Se togliamo dalla Bibbia le terribili parole apocalittiche che ci vengono dai profeti, da Gesù e dalle numerosissime pagine sparse qua e là in tutto il Nuovo Testamento, noi rischiamo di togliere lo specifico del cristianesimo, i significati più veri e profondi della misericordia di Dio. In definitiva, noi rischiamo di eliminare l’ansia, il desiderio della salvezza promessa da Dio fin dai giorni antichi e che abita forse più che nelle creature tutte, nel cuore stesso del Creatore, costretto a diventare redentore inflessibile nella sua giustizia proprio perché ad un certo punto gli sarà impossibile non essere misericordioso di fronte alle vittime che gridano a lui.

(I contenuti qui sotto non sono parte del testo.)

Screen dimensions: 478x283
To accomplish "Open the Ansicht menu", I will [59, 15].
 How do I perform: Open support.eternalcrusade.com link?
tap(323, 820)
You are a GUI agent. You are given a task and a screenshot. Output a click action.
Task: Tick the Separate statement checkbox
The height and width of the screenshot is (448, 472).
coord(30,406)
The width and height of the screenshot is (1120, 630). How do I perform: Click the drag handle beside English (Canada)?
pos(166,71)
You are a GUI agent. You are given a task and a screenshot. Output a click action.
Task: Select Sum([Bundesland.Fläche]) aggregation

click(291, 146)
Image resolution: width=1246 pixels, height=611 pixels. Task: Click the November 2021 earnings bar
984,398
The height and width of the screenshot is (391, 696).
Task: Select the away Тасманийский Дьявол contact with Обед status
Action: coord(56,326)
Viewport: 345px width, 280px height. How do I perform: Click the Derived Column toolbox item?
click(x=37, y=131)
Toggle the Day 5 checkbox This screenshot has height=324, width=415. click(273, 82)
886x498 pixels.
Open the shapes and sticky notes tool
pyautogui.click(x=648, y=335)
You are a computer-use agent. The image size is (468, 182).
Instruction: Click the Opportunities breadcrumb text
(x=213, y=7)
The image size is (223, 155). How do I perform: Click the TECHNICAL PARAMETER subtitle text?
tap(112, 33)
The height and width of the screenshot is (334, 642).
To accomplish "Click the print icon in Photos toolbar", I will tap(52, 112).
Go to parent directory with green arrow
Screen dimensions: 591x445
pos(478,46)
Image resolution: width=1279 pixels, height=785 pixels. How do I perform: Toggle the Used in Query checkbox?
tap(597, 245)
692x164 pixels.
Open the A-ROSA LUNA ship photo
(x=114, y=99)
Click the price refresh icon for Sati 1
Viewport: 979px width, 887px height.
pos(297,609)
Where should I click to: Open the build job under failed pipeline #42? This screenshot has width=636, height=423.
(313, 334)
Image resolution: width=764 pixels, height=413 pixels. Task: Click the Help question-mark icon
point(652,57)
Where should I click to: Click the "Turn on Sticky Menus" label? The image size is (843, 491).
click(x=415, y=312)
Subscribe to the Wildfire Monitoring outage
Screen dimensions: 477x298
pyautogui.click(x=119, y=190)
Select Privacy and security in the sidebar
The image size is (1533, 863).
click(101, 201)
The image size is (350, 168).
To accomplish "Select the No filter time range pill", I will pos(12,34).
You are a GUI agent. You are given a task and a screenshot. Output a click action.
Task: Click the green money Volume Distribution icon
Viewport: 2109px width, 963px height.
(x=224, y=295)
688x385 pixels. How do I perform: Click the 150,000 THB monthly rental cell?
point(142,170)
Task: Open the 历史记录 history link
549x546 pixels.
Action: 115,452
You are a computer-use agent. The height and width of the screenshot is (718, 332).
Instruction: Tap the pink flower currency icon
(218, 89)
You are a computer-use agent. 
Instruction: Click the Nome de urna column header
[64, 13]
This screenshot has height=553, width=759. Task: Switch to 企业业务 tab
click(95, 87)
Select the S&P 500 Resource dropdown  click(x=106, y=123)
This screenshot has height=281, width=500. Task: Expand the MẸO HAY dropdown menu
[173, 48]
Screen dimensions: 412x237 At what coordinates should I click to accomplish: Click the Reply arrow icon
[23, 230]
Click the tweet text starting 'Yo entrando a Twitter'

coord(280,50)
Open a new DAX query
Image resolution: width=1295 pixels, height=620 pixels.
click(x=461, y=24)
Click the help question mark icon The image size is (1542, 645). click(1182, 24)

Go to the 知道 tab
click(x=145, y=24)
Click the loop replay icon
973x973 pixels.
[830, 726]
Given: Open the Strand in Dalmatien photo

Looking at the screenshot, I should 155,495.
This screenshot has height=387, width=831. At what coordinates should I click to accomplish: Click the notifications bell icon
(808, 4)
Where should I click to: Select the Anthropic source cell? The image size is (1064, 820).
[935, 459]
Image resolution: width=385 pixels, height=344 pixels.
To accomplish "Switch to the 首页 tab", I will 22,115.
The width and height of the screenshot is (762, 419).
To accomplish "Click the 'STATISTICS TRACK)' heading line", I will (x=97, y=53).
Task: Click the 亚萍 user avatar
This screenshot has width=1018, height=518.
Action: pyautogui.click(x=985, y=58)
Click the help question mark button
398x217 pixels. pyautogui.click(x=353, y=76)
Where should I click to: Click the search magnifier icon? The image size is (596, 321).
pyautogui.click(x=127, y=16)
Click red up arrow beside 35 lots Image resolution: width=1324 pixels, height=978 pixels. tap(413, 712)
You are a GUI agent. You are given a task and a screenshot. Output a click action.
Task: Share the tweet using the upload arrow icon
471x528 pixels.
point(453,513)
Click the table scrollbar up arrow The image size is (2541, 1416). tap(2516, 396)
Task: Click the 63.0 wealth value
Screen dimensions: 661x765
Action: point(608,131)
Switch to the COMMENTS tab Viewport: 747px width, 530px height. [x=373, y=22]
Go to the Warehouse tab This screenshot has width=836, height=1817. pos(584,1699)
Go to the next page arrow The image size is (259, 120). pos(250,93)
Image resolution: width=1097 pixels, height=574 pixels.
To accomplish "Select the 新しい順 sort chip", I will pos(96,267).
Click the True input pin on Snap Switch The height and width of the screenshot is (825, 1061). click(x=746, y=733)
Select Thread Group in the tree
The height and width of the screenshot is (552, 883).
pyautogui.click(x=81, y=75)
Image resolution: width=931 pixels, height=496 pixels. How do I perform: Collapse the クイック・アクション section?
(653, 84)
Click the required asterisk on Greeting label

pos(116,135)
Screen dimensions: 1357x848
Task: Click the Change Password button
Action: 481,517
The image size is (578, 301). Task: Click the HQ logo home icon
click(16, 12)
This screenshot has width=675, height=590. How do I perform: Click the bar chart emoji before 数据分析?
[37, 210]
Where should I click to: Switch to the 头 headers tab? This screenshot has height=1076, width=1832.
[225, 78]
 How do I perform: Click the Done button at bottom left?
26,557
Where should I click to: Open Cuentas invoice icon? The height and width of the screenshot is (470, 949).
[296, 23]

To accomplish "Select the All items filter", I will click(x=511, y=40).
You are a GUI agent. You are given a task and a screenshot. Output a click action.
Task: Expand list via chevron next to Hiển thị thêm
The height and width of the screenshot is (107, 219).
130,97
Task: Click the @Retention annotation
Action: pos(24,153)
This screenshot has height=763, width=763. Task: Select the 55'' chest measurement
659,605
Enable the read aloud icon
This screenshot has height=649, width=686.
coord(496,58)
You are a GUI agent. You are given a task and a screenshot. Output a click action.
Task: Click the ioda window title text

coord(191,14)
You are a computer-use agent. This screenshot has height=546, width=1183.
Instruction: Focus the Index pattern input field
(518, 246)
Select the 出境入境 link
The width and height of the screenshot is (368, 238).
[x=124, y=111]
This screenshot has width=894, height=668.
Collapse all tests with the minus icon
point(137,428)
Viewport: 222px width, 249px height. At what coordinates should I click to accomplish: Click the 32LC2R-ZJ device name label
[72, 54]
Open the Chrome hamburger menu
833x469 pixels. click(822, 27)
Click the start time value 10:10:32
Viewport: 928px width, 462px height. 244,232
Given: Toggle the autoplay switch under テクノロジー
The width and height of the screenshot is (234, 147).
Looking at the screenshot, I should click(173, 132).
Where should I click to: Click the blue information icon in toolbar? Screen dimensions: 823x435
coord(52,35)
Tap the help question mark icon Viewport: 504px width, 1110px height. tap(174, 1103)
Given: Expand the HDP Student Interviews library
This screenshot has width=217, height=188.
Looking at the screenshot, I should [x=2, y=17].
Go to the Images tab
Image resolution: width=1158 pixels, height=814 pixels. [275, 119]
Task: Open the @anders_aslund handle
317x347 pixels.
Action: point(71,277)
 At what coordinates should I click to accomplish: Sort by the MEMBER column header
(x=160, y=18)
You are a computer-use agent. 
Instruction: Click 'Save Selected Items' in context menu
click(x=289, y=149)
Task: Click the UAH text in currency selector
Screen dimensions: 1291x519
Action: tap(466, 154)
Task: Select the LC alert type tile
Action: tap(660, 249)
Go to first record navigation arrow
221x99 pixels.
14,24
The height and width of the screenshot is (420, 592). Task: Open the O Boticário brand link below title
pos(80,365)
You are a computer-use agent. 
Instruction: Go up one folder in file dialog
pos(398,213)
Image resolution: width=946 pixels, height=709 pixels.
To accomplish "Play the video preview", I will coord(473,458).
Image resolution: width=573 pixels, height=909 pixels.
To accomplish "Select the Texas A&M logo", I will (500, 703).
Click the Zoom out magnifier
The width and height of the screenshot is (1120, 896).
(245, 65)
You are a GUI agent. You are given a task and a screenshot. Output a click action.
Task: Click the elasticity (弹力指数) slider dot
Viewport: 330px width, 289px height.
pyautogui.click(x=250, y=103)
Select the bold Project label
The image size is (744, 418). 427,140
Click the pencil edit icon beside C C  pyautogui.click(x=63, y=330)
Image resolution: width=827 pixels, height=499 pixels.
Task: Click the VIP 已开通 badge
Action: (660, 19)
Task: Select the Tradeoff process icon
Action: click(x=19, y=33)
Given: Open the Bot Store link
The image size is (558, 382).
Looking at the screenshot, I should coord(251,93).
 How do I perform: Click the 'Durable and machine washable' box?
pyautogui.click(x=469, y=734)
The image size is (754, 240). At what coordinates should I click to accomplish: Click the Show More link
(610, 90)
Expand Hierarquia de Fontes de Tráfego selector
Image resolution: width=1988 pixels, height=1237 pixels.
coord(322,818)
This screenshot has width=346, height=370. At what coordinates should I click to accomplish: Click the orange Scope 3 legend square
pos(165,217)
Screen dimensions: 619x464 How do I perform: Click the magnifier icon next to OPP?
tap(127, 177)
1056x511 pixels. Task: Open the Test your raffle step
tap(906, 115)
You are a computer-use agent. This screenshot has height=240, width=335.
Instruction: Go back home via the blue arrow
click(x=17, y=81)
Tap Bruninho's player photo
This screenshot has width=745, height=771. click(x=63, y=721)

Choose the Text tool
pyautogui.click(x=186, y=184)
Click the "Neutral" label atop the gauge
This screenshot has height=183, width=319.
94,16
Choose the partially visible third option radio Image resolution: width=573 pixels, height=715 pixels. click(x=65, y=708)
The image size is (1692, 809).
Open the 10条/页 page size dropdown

La distruzione apocalittica del mondo non viene da Dio, come da Dio non è venuta “la morte” (cfr. Sap 1,13) e nemmeno la crocifissione di Gesù (cfr Mt 21,37). Non è vero che tutto ciò che accade sia Dio a volerlo. Anzi, ci sono cose che Dio proprio non vuole ma che subisce, e persino certe parti della Torah, ci sono state date da Dio non per suo pieno desiderio e volontà ma per la “durezza” del nostro “cuore”, come dunque una sorta di rimedio a evitare il peggio dopo che le cose sono andate ben diversamente da come Dio le voleva “all’inizio” (Mt 19,8). Il “principe di questo mondo” non è ancora stato “gettato fuori” dal “giudizio” di Dio (Gv 12,31).

Se dunque sono terribili le mani del “Dio vivente!” (Eb 10,31), è perché sono sue le mani piagate delle vittime e dei martiri, le mani vuote dei poveri che gridano a lui, costretto a intervenire più per riscattare il loro dolore che per punire le nostre colpe.

L’ira dell’Agnello è terribile perché a essere terribile è l’ira dei poveri e delle vittime che incessantemente gridano a lui dai millenni della storia.

 

Daniele Garota

 

 *Presso il Monastero di Montebello - Isola del Piano (PU) - si è tenuto, sabato 12 marzo 2016, un Convegno dedicato a Sergio Quinzio sul tema: “MISERICORDIA E GIUSTIZIA”. Relatori erano: Piero Stefani, Alessandra Costanzo, Luigi Verdi e Daniele Garota, del quale riportiamo l’intervento.